Durante el receso Yazmín y Lucero se dirigieron a la cafetería improvisada a las afueras de su escuela, después de mucho meditar decidieron compartir un vaso grande de esquites y un Boing de mango. De regreso a su salón Lucero mencionó que de pequeña sus papás no le permitían comer en la calle, caso contrario sucedió con Yazmín, quien podía deducir, por el olfato, donde encontrar la mejor garnacha de la zona. Sin embargo, con los quehaceres de sus estudios, pocos eran los momentos para tomar un descanso y disfrutar un alimento local.

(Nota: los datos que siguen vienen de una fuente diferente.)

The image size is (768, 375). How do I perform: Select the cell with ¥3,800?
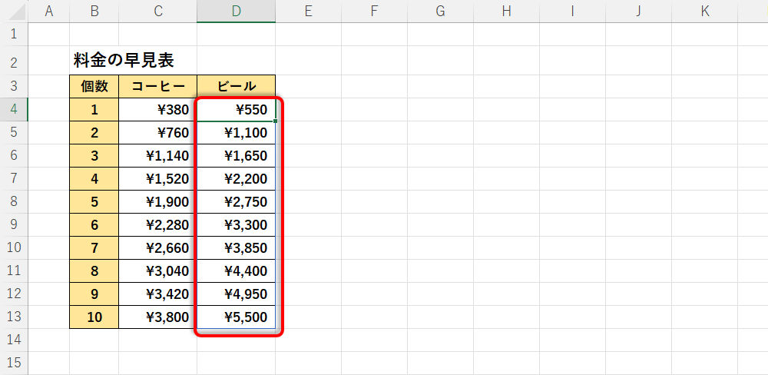[x=157, y=317]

Maíz, elemento primordial de la mesa mexicana, en torno a este grano dorado se cuenta desde el origen del hombre hasta la forma en que debiera de ser alimentado por sí mismo. En tiempos prehispánicos, los indígenas entregaban ofrendas a Huitzilopochtli en canastos, en numerosas referencias se hace mención de frijol, amaranto, chía y maíz, entre otros. Durante la ceremonia se rociaba sobre estos la sangre de los sacrificados, se daba gracias por las cosechas y la abundancia, y se proseguía a la verbena. De entre dichos ofrecimientos, el maíz y la sangre eran elementos místicos, dadores de vida y vitales para las creencias mesoamericanas.

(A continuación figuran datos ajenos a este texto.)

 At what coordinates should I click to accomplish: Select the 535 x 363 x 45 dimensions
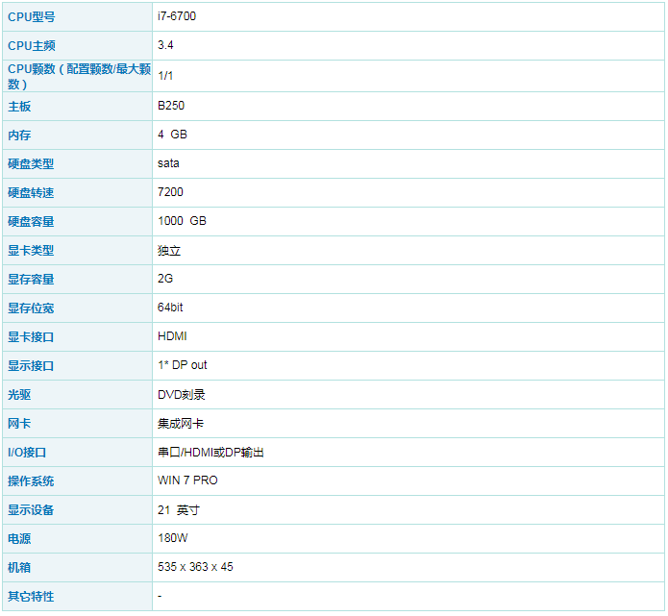(x=195, y=567)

Los cambios que traerían consigo los católicos, vía España, colocarían en un dilema a los indígenas, que, además de ser los colonizados, debían obedecer las nuevas reglas, las nuevas ceremonias y al nuevo dios. Cabe aclarar que, para la idiosincrasia occidental, la sangre en su forma literal no debe ser consumida, el hombre no es digno de beber la fuente vital, mientras que la carne humana, el canibalismo, es un segundo acto despreciable; ambos ejercidos por las culturas mesoamericanas. En cambio, en las fiestas litúrgicas la carne y sangre de Dios se presentan a través de la ostia y el vino, tal cual se menciona en la última cena, por lo tanto, sí se bebe sangre y se come la carne humana, pero a través de un simbolismo.
Tanto el vino y la ostia son el resultado de años de historia de la gastronomía. Desde el antiguo Egipto, sus habitantes se vieron obligados a buscar formas de conservar cierto tipo de alimentos, tomando en cuenta que su alimentación se basaba en la vid, el trigo y el olivo, es de suponer que los dos primeros debían ser de suma importancia y extensa aplicación en su alimentación. Años más tarde, los hebreos, quienes huyeran de Egipto, adoptarían al trigo como su comida básica, no así el vino, dotarían al pan de una fuerte carga religiosa hasta nuestros días, mientras otros grupos, como los romanos, harían lo mismo con el vino.
La consolidación de una Iglesia Católica Apostólica Romana permitiría la fusión de los ya mencionados productos, pan y vino; aunque pocos se imaginarían que ambos mundos, el del maíz y el del pan, se vieran congeniando un espacio y coexistiendo en un país y una sociedad que finalmente les otorgara un lugar en su dieta y en su percepción social, como lo es la mexicana.